You watched me as I was being formed in utter seclusion, as I was woven together in the dark of the womb.You saw me before I was born. Every day of my life was recorded in your book. Every moment was laid out before a single day had passed.How precious are your thoughts about me, O God. They cannot be numbered!
Psalm 139:1-6, 13-17
Another eye opener Beth pointed out is when you are constantly insecure or afraid to try something because you are afraid you will be made fun of or look stupid, you are actually not living up for God’s purpose for you. God has made a purpose for you and if you are thinking about what others think and not what God thinks; you are not living up to what He has made you to be.
Do not throw away your confidence; it will be richly rewarded. You need to persevere so that when you have done the will of God, you will receive what He has promised.
“You shall not covet your neighbor’s house; you shall not covet your neighbor’s wife or his male servant or his female servant or his ox or his donkey or anything that belongs to your neighbor”
God specifically tells us not to covet. For goodness sakes, it is one of the ten commandments!
In my recent post about Facebook, I realized that I have had some struggles with wanting things others have. I thought it was more of an envy issue, but I think it all stems from coveting. The definition of covet is to yearn or possess something. To envy is a a feeling of discontented or resentful longing aroused by someone else’s possessions, qualities, or luck. I am never jealous or mad about what others have. I am excited for them! I just want what they have.

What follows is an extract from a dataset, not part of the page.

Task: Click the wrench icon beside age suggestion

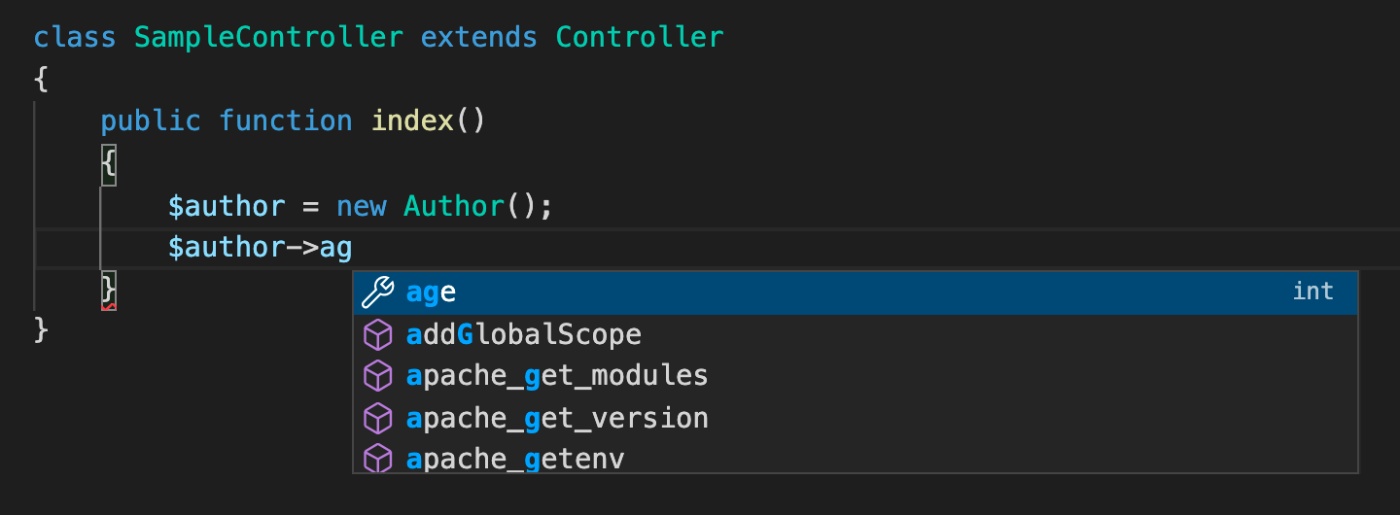Action: point(377,292)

As I reflect on my struggle with coveting, I realize this is common for many men and women. Everyone always looks so perfect from the outside. You know those girls, we all want to be her. She looks like she has it all together. She is smart, funny and attractive. She has three kids while juggling a non-profit agency she started up. She is super woman. But like I said earlier, on the outside most of us look like we have it all together. We are judging her based on social media or what others tell us. We have a pre conceived view of this woman that we barely know. How unfair is that to this woman? She might be struggling with the same thing we are, but at a different level. There will always be woman that seems to have it more together than we do. And there are also woman who look at us like that. We have to look at the big picture. We are all woman who deal with many of the same struggles; insecurity, coveting, busyness, etc. Instead of judging, we need to come together and be open about these sort of things.
This verse comes to mind when we judge someone based on the outside.
Even in laughter the heart may be in pain….
Like I will repeatedly say again. She might have it all together from the outside, but she still has struggles.